• Given data:

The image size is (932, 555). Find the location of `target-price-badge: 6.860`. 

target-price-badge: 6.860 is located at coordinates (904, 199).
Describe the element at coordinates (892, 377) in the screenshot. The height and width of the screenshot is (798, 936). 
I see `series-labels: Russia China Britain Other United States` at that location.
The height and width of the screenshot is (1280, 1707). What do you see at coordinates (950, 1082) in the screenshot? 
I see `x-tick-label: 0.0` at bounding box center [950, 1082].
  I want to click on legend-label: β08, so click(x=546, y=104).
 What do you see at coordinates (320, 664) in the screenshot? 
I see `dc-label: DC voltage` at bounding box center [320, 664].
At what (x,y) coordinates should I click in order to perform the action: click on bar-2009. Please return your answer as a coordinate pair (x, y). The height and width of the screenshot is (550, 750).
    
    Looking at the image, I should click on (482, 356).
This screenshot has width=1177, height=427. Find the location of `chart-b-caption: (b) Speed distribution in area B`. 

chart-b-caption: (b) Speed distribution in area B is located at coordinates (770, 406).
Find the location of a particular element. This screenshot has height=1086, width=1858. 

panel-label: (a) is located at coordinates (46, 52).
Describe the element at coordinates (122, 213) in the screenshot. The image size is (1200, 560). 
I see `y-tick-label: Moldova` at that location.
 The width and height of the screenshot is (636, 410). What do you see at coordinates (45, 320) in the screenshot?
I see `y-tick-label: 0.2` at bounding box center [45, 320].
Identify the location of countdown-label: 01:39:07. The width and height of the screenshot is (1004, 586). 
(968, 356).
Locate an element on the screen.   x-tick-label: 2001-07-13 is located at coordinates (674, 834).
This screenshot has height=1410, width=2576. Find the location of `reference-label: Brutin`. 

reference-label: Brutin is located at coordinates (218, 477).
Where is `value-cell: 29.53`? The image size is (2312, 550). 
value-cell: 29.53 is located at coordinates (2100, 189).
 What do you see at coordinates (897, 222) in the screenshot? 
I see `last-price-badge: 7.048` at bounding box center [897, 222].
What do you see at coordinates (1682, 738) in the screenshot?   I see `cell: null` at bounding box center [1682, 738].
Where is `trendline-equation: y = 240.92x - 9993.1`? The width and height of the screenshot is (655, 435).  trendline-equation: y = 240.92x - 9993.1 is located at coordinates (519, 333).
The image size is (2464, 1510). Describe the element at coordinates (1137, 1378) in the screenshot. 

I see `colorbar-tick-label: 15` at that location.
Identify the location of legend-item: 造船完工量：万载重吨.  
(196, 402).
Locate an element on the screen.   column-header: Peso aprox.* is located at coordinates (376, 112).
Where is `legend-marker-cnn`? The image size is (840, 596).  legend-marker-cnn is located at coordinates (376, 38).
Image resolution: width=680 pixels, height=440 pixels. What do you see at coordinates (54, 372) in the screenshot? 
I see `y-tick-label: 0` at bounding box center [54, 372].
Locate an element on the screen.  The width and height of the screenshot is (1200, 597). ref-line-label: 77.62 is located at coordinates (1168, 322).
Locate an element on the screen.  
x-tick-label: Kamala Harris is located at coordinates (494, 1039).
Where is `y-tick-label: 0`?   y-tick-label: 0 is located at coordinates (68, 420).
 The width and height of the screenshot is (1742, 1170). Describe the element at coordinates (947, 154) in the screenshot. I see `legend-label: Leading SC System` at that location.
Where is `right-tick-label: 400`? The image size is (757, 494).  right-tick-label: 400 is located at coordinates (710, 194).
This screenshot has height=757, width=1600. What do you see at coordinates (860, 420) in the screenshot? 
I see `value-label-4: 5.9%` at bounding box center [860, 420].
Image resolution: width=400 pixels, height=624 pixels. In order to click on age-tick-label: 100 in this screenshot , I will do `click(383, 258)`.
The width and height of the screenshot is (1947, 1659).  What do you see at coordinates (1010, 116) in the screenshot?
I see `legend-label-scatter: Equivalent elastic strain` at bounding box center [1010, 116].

• What the task asks: Reproduce verbatim the part of the records that opens with the line containing "The height and width of the screenshot is (1280, 1707)." and closes with the line containing "coordinates (519, 333).", including both of those lines.

• Task output:
The height and width of the screenshot is (1280, 1707). What do you see at coordinates (950, 1082) in the screenshot? 
I see `x-tick-label: 0.0` at bounding box center [950, 1082].
  I want to click on legend-label: β08, so click(x=546, y=104).
 What do you see at coordinates (320, 664) in the screenshot? 
I see `dc-label: DC voltage` at bounding box center [320, 664].
At what (x,y) coordinates should I click in order to perform the action: click on bar-2009. Please return your answer as a coordinate pair (x, y). The height and width of the screenshot is (550, 750).
    
    Looking at the image, I should click on (482, 356).
This screenshot has width=1177, height=427. Find the location of `chart-b-caption: (b) Speed distribution in area B`. 

chart-b-caption: (b) Speed distribution in area B is located at coordinates (770, 406).
Find the location of a particular element. This screenshot has height=1086, width=1858. 

panel-label: (a) is located at coordinates (46, 52).
Describe the element at coordinates (122, 213) in the screenshot. The image size is (1200, 560). 
I see `y-tick-label: Moldova` at that location.
 The width and height of the screenshot is (636, 410). What do you see at coordinates (45, 320) in the screenshot?
I see `y-tick-label: 0.2` at bounding box center [45, 320].
Identify the location of countdown-label: 01:39:07. The width and height of the screenshot is (1004, 586). 
(968, 356).
Locate an element on the screen.   x-tick-label: 2001-07-13 is located at coordinates (674, 834).
This screenshot has height=1410, width=2576. Find the location of `reference-label: Brutin`. 

reference-label: Brutin is located at coordinates (218, 477).
Where is `value-cell: 29.53`? The image size is (2312, 550). 
value-cell: 29.53 is located at coordinates (2100, 189).
 What do you see at coordinates (897, 222) in the screenshot? 
I see `last-price-badge: 7.048` at bounding box center [897, 222].
What do you see at coordinates (1682, 738) in the screenshot?   I see `cell: null` at bounding box center [1682, 738].
Where is `trendline-equation: y = 240.92x - 9993.1`? The width and height of the screenshot is (655, 435).  trendline-equation: y = 240.92x - 9993.1 is located at coordinates (519, 333).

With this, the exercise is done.